## INSTRUCTIONS TO FOLLOW
Check each line of the data for "label" and select those that have it.

[Dataset entries]
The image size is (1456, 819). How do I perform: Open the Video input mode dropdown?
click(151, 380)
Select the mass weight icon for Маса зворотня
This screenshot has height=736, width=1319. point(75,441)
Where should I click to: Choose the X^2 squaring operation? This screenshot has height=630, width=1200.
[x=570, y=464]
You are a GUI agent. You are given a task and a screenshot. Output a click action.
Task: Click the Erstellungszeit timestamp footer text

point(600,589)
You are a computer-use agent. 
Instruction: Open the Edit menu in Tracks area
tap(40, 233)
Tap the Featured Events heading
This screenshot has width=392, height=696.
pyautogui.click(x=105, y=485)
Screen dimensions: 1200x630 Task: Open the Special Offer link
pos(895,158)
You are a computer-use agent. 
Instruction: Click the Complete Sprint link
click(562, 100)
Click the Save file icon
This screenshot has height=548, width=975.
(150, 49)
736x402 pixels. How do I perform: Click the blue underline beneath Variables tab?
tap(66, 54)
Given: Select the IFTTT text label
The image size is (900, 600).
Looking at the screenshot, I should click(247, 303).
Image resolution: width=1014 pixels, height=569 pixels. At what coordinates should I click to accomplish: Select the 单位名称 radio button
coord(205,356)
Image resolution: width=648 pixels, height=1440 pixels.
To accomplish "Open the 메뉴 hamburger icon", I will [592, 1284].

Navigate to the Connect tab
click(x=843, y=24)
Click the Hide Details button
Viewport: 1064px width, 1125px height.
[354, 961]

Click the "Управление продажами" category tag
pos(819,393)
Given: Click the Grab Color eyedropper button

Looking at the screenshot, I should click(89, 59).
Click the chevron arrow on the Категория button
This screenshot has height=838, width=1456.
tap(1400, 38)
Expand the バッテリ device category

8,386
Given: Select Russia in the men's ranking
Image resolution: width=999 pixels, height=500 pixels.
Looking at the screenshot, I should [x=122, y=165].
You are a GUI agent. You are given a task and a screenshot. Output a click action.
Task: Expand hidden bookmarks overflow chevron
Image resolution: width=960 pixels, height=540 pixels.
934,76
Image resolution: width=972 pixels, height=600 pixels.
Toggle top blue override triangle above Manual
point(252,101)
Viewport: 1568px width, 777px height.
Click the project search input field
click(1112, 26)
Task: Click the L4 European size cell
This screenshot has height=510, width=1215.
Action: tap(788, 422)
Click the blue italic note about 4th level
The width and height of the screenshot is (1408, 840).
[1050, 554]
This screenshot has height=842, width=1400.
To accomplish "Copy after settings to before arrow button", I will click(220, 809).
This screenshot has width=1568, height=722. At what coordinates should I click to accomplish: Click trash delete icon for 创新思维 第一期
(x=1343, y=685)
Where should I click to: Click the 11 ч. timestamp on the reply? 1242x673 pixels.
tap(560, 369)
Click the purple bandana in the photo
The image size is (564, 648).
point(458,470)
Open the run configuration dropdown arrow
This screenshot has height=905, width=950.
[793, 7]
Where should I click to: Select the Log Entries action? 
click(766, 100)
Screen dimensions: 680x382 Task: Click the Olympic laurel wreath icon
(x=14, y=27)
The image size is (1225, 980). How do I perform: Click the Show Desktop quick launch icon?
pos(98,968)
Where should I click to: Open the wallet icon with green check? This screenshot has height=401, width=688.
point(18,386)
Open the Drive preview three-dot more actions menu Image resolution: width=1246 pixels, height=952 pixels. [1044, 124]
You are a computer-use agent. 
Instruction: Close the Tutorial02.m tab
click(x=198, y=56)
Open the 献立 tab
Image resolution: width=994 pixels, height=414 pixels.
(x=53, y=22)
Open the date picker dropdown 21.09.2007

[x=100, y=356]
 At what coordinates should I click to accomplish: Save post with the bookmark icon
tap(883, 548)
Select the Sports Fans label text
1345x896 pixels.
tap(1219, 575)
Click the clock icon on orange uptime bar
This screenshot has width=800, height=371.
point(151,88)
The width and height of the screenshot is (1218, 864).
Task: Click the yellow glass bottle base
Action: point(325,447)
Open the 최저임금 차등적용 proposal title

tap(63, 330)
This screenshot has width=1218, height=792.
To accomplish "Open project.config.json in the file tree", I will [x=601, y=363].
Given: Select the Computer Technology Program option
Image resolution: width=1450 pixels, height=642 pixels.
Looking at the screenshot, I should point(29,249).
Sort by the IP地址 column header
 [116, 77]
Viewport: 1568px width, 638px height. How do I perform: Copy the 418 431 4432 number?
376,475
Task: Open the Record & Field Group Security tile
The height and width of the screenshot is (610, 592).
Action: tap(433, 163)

## FINAL ANSWER
Given: Select the IFTTT text label
Select the Sports Fans label text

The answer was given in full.